Why Your Credit Score Is a Hoax

You’ve seen the ads on television. The poor schmuck who didn’t spend every minute obsessing over his credit score, and thus lost his car, his girlfriend, etc.

In fact, you have been carefully trained to stress over your credit score, to check it regularly, and to pay money to belong to a credit protections service.

It is all a hoax perpetrated on the American consumer by the banking industry. I started writing about this on business and professional blogs several years ago, but in the ensuing years the problem has only gotten worse. So here are the plain facts for you to consider”

  1. Your credit score is a phone number, invented so that you cannot ever win. Use a credit card to help keep your business afloat? Bad score. Use credit too little, or too much? Bad score. Buy groceries with a credit card, the way the credit card company urges you to do? Bad score. Get up on time every morning? Bad score. Get divorced, seek medical help, get in an accident that is not your fault? Bad score. If you are noticing a trend, you are right – there is nothing you encounter in everyday life that will not give you a worse credit score.
  2. Here’s a shocker: the leading cause of bankruptcy in the United States is not people abusing their credit. It is middle class people with perfectly good credit and health insurance who have one single episode of health misadventure. The hospitals and medical services will gleefully put your bill into collection, and…well, bad score.
  3. If you have erroneous information on your credit report, good luck ever getting it changed. The credit reporting companies do not make a nickel from correcting their erroneous information, and they generally do not bother. Because they know what you do not: credit scores are a hoax that they financially benefit from.
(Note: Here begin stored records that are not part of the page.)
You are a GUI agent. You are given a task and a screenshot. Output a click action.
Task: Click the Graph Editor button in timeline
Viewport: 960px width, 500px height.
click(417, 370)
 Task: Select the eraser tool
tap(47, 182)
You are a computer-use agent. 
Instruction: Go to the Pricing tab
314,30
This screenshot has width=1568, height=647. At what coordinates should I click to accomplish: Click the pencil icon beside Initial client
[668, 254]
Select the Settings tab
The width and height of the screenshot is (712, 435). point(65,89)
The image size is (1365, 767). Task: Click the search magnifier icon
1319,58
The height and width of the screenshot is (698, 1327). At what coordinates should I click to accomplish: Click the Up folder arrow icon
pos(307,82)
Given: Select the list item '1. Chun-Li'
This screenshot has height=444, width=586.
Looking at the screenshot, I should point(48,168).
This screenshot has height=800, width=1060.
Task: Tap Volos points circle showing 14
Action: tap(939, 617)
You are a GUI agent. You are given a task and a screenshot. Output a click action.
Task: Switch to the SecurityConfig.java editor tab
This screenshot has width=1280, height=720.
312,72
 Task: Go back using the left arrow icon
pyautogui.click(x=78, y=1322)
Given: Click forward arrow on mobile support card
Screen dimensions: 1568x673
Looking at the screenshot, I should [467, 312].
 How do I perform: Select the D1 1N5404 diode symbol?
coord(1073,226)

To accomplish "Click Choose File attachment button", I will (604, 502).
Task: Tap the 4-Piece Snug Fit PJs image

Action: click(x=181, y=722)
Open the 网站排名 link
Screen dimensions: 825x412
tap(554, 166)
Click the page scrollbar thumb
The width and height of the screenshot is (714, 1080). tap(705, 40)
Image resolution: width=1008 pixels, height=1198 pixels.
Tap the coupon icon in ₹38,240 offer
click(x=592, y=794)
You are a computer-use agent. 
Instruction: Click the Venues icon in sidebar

It gets worse. We learned just this week that millions…MILLIONS…of people who had mortgages with Fannie Mae were erroneously listed as having defaulted on their mortgage. Permanent stain on their credit score, and Fannie Mae says it will NEVER be able to correct the problem. Never.

Here’s what is really going on. Lenders make their money based on the interest rate. Once upon a time, that interest rate was an estimate of risk. That is, if you were a higher risk for repayment of a loan, you were assigned a higher interest rate. Young men under the age of 25 who wanted to buy a car paid 24 percent interest, while the same loan for the same car for a family man with three kids and a white picket fence was about 8 percent.

But then the economy crashed. Suddenly car companies could not sell cars, banks could not make loans, and the housing market tanked. Which completely panicked the financial industry. If people did not borrow, they went out of business. Making it worse is the fact that the Federal Reserve Bank held the prime interest rate at less than one percent. Lenders were caught in a massive squeeze. The Fed’s low rate meant that lenders had to offer near-zero interest rates…but if they did so, they would go bankrupt.

Enter the Credit Score. This hoax enabled lenders to claim that you did not qualify for that near-zero rate because you have a LOW CREDIT SCORE. You have to pay more, no matter what the published rate may be. Of course, they can’t possibly justify this obsession with credit scores to simply justify their usury. So they created a crisis called Identity Theft. You must check your credit score, believe in your credit score, monitor your credit score so that you do not become a victim of Identity Theft.

But is that really such a big deal? At best, Identity Theft affects about 7 percent of households. That is to say, 93 percent of Americans will never be victims. Wow.

So…we should obsess over credit scores, spend our money for monitoring services, and accept higher interest rates for no good purpose? Well, that’s what your lender wants you to do.

You can fight back, of course. You can pay off your credit cards and mortgage, and never take a loan again as long as you live. That may mean a few months of discomfort, but in the final analysis you will be happier and the nation as a whole will benefit. Or you can simply line the pockets of lenders with profits they have not earned.

Your choice. But if you expect me to buy into the credit score hoax, don’t hold your breath. I gave up that game long, long ago.